• [Problem requirements]: Write each line of the listing below as one string in a JSON list, in order, leaving out blank lines.

• [Supplied material]:
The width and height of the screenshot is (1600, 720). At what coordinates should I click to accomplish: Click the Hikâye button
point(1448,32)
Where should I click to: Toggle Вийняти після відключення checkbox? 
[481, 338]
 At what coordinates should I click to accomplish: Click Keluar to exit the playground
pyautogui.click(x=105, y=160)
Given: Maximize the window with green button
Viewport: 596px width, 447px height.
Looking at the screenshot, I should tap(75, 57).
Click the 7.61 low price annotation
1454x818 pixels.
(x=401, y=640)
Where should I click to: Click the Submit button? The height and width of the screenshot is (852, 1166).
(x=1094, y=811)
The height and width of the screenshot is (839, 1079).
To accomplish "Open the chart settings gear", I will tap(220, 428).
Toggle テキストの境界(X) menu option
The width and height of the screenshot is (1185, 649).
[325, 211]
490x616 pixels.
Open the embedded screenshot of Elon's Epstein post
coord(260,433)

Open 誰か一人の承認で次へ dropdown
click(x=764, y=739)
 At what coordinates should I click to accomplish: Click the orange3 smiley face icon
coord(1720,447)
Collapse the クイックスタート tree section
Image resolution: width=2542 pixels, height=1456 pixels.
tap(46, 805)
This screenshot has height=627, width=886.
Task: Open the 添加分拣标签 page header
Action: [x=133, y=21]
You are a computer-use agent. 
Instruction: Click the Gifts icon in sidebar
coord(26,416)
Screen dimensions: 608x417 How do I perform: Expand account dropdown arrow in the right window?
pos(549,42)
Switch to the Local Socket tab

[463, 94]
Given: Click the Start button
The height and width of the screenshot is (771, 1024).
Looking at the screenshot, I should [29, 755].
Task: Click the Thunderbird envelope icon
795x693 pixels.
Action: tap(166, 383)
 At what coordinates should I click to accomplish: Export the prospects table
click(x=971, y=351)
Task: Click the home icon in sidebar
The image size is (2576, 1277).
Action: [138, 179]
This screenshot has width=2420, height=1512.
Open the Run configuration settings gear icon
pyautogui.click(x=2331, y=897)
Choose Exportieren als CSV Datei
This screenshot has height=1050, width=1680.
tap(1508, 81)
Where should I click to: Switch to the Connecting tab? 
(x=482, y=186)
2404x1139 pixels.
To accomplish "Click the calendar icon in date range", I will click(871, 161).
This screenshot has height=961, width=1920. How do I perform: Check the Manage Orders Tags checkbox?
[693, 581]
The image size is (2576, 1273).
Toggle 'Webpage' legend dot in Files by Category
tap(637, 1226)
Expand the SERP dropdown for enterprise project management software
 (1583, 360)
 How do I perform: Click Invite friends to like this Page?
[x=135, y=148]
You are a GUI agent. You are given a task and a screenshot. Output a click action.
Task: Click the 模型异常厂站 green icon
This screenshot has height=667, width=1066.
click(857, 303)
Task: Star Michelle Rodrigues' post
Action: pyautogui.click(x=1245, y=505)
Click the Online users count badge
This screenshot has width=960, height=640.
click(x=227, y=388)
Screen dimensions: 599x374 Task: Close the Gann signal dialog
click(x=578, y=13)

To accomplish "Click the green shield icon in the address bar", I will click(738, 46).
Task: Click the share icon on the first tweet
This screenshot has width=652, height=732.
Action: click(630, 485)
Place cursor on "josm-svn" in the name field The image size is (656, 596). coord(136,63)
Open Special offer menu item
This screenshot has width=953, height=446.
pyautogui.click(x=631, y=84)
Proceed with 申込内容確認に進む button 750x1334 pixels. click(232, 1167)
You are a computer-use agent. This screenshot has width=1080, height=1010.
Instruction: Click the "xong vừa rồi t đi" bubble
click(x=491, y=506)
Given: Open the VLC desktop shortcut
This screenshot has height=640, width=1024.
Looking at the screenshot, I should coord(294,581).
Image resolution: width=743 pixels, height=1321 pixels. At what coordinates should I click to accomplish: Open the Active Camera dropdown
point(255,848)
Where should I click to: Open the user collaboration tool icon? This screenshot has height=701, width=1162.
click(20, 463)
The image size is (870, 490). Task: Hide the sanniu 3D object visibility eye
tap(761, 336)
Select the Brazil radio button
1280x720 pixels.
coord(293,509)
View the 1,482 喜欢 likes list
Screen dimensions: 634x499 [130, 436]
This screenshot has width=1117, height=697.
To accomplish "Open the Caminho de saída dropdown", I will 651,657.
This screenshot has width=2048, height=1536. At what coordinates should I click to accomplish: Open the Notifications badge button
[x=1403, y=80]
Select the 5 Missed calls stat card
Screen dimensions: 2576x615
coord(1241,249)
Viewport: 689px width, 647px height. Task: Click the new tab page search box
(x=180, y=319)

• [Solution for this problem]:
[
  "The width and height of the screenshot is (1600, 720). At what coordinates should I click to accomplish: Click the Hikâye button",
  "point(1448,32)",
  "Where should I click to: Toggle Вийняти після відключення checkbox? ",
  "[481, 338]",
  " At what coordinates should I click to accomplish: Click Keluar to exit the playground",
  "pyautogui.click(x=105, y=160)",
  "Given: Maximize the window with green button",
  "Viewport: 596px width, 447px height.",
  "Looking at the screenshot, I should tap(75, 57).",
  "Click the 7.61 low price annotation",
  "1454x818 pixels.",
  "(x=401, y=640)",
  "Where should I click to: Click the Submit button? The height and width of the screenshot is (852, 1166).",
  "(x=1094, y=811)",
  "The height and width of the screenshot is (839, 1079).",
  "To accomplish \"Open the chart settings gear\", I will tap(220, 428).",
  "Toggle テキストの境界(X) menu option",
  "The width and height of the screenshot is (1185, 649).",
  "[325, 211]",
  "490x616 pixels.",
  "Open the embedded screenshot of Elon's Epstein post",
  "coord(260,433)",
  "Open 誰か一人の承認で次へ dropdown",
  "click(x=764, y=739)",
  " At what coordinates should I click to accomplish: Click the orange3 smiley face icon",
  "coord(1720,447)",
  "Collapse the クイックスタート tree section",
  "Image resolution: width=2542 pixels, height=1456 pixels.",
  "tap(46, 805)",
  "This screenshot has height=627, width=886.",
  "Task: Open the 添加分拣标签 page header",
  "Action: [x=133, y=21]",
  "You are a computer-use agent. ",
  "Instruction: Click the Gifts icon in sidebar",
  "coord(26,416)",
  "Screen dimensions: 608x417 How do I perform: Expand account dropdown arrow in the right window?",
  "pos(549,42)",
  "Switch to the Local Socket tab",
  "[463, 94]",
  "Given: Click the Start button",
  "The height and width of the screenshot is (771, 1024).",
  "Looking at the screenshot, I should [29, 755].",
  "Task: Click the Thunderbird envelope icon",
  "795x693 pixels.",
  "Action: tap(166, 383)",
  " At what coordinates should I click to accomplish: Export the prospects table",
  "click(x=971, y=351)",
  "Task: Click the home icon in sidebar",
  "The image size is (2576, 1277).",
  "Action: [138, 179]",
  "This screenshot has width=2420, height=1512.",
  "Open the Run configuration settings gear icon",
  "pyautogui.click(x=2331, y=897)",
  "Choose Exportieren als CSV Datei",
  "This screenshot has height=1050, width=1680.",
  "tap(1508, 81)",
  "Where should I click to: Switch to the Connecting tab? ",
  "(x=482, y=186)",
  "2404x1139 pixels.",
  "To accomplish \"Click the calendar icon in date range\", I will click(871, 161).",
  "This screenshot has height=961, width=1920. How do I perform: Check the Manage Orders Tags checkbox?",
  "[693, 581]",
  "The image size is (2576, 1273).",
  "Toggle 'Webpage' legend dot in Files by Category",
  "tap(637, 1226)",
  "Expand the SERP dropdown for enterprise project management software",
  " (1583, 360)",
  " How do I perform: Click Invite friends to like this Page?",
  "[x=135, y=148]",
  "You are a GUI agent. You are given a task and a screenshot. Output a click action.",
  "Task: Click the 模型异常厂站 green icon",
  "This screenshot has height=667, width=1066.",
  "click(857, 303)",
  "Task: Star Michelle Rodrigues' post",
  "Action: pyautogui.click(x=1245, y=505)",
  "Click the Online users count badge",
  "This screenshot has width=960, height=640.",
  "click(x=227, y=388)",
  "Screen dimensions: 599x374 Task: Close the Gann signal dialog",
  "click(x=578, y=13)",
  "To accomplish \"Click the green shield icon in the address bar\", I will click(738, 46).",
  "Task: Click the share icon on the first tweet",
  "This screenshot has width=652, height=732.",
  "Action: click(630, 485)",
  "Place cursor on \"josm-svn\" in the name field The image size is (656, 596). coord(136,63)",
  "Open Special offer menu item",
  "This screenshot has width=953, height=446.",
  "pyautogui.click(x=631, y=84)",
  "Proceed with 申込内容確認に進む button 750x1334 pixels. click(232, 1167)",
  "You are a computer-use agent. This screenshot has width=1080, height=1010.",
  "Instruction: Click the \"xong vừa rồi t đi\" bubble",
  "click(x=491, y=506)",
  "Given: Open the VLC desktop shortcut",
  "This screenshot has height=640, width=1024.",
  "Looking at the screenshot, I should coord(294,581).",
  "Image resolution: width=743 pixels, height=1321 pixels. At what coordinates should I click to accomplish: Open the Active Camera dropdown",
  "point(255,848)",
  "Where should I click to: Open the user collaboration tool icon? This screenshot has height=701, width=1162.",
  "click(20, 463)",
  "The image size is (870, 490). Task: Hide the sanniu 3D object visibility eye",
  "tap(761, 336)",
  "Select the Brazil radio button",
  "1280x720 pixels.",
  "coord(293,509)",
  "View the 1,482 喜欢 likes list",
  "Screen dimensions: 634x499 [130, 436]",
  "This screenshot has width=1117, height=697.",
  "To accomplish \"Open the Caminho de saída dropdown\", I will 651,657.",
  "This screenshot has width=2048, height=1536. At what coordinates should I click to accomplish: Open the Notifications badge button",
  "[x=1403, y=80]",
  "Select the 5 Missed calls stat card",
  "Screen dimensions: 2576x615",
  "coord(1241,249)",
  "Viewport: 689px width, 647px height. Task: Click the new tab page search box",
  "(x=180, y=319)"
]